The first song on Ziggy Stardust is called “Five Years,” which is about how the world will soon be coming to an end. It’s apocalyptic, but the song’s narrator finds himself reflecting on all the different kinds of people in the world and how he, “never thought (he’d) need so many people.” I don’t know what Bowie intended when he wrote the song, but what I heard there in my living room, leaning into the speakers, enjoying Bowie’s theatrical voice and emphatic piano – what I heard was love; and not just for one girl, but for everyone. As soon as I heard this I found myself saying aloud to no one, “Thank you! Thank you!”
About thirty years later I was standing at the back of a crowded auditorium. It was the first night of a literary festival in Vashon, WA, and I was to give a short speech as a part of a pre-festival cabaret. I was extremely nervous. Though I had acted as a young man, I had never stood before a crowd of strangers as myself and told inspirational stories. My worry was so palpable that a woman standing beside me leaned over, laid her hand on my elbow, and said, “I’m sure you’re going to do fine.”
My name was called, I scurried through the crowd to the podium, and delivered this talk. Once I got going, once I got a few laughs, and once it became clear that no one was going to boo or march out, I enjoyed myself. There is something mysteriously electric about the performer-audience relationship. You feel the collective energy of all those people sitting in the darkness and it takes you somewhere you couldn’t have planned. The whole thing is alive and unique and then in the next moment they’re clapping and it’s over. You make your way back through the theater as if in a dream, still riding the energy you found on stage, and there’s the woman who had told you you’d do fine, and as soon as she sees you she says, “You wrote that for me, didn’t you?”
Sometimes finishing a story is the most unsatisfying part of writing. No matter how hard I worked on it, no matter how much I discovered, no matter how certain I am that it ended where it needed to end, I still feel something missing. When the idea for the story came to me there was a wholeness to it, a perfection even, that seemed to somehow have gotten lost in the translation to page.

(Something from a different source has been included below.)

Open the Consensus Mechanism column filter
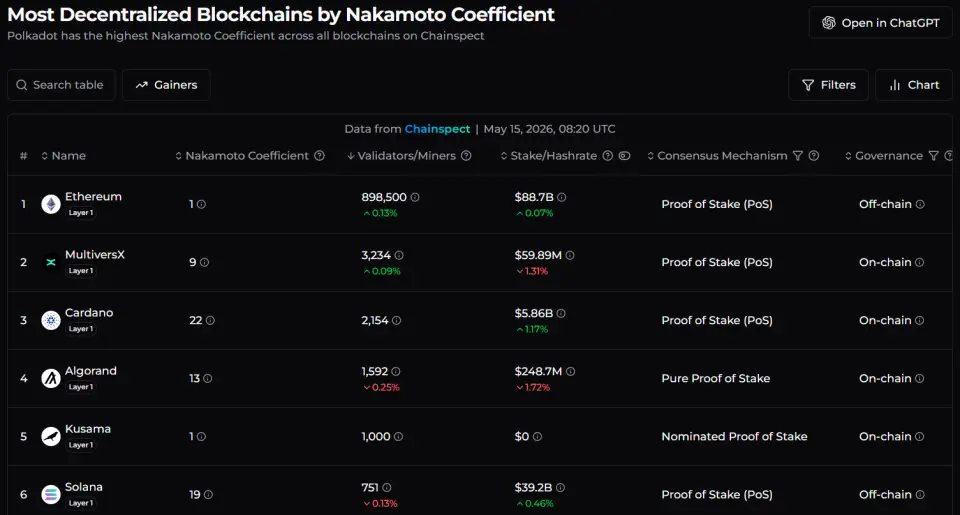 pyautogui.click(x=798, y=156)
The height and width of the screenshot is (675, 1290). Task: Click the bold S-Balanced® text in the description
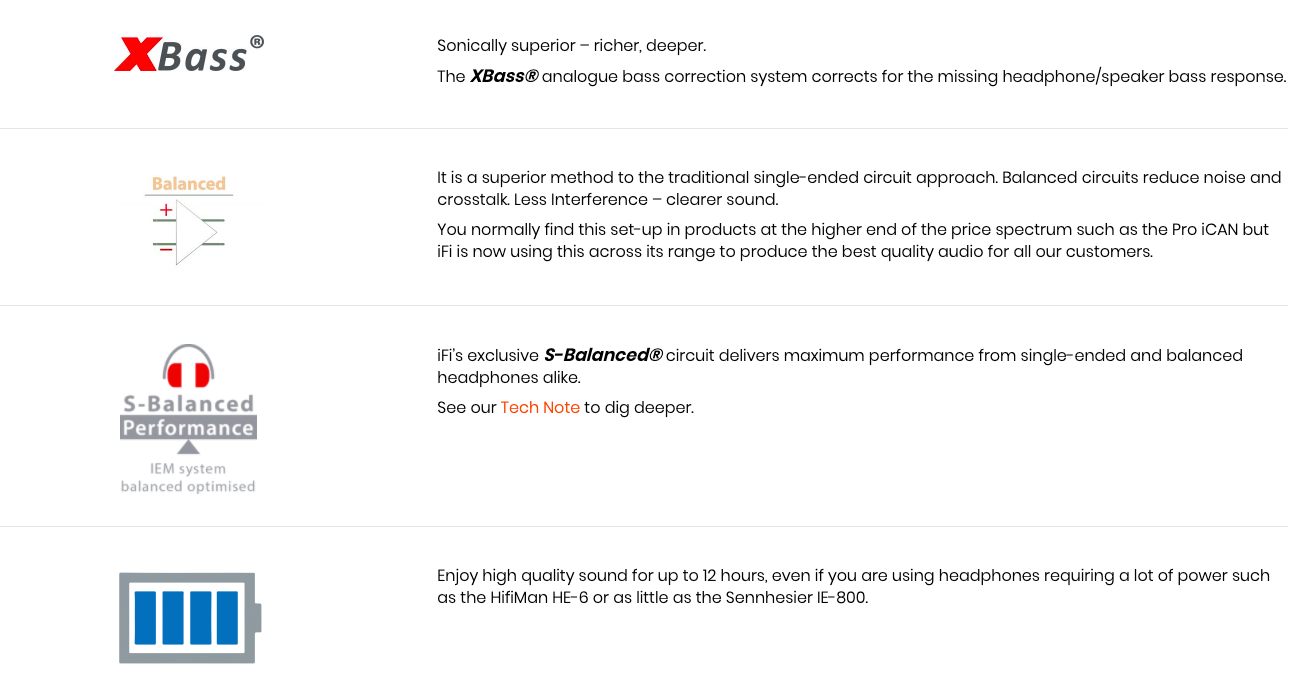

It happens often enough that I’ve had to make peace with this feeling, lest I ruin the story with unnecessary rewriting.
This experience is a consequence of being a reader as well as a writer. Listening to “Five Years” was not the only time a work of art has found its way to me at the perfect moment, answering some question I didn’t realize I had been asking. I always sense something holey when this happens, as if the poem or song or story was delivered by divine intervention to me—just to me—when I needed it most. That feeling doesn’t always last—I didn’t thank David Bowie every time I listened to Ziggy Stardust—but I don’t care. The discovery has been made, the question answered, and that’s enough.
What I feel I am missing at the end of my stories is the reader. Writers start stories, but readers really finish them. All those details we must leave out, all the fertile open space the details we leave in define, belongs to the reader. They will use their own imagination to add color and sound that I did not, and they will use their own longing to find in my stories what they need. When they find it, when the right story makes it way to the right reader, a circle is completed. Neither artist nor audience can see the whole circle, but we each feel its totality.
If you ever sense that nagging incompleteness at the end of your stories, remember that you are not just a writer, you are also an author. You write to share your work with other people, particularly strangers you’ll never meet. Remember that the final step, after you type The End, is to mentally give that story away, to fling it out your window like a homing pigeon, trusting it will know where to go, will know the perfect shoulders to land on, guided in its journey by the same light that brought the story to you.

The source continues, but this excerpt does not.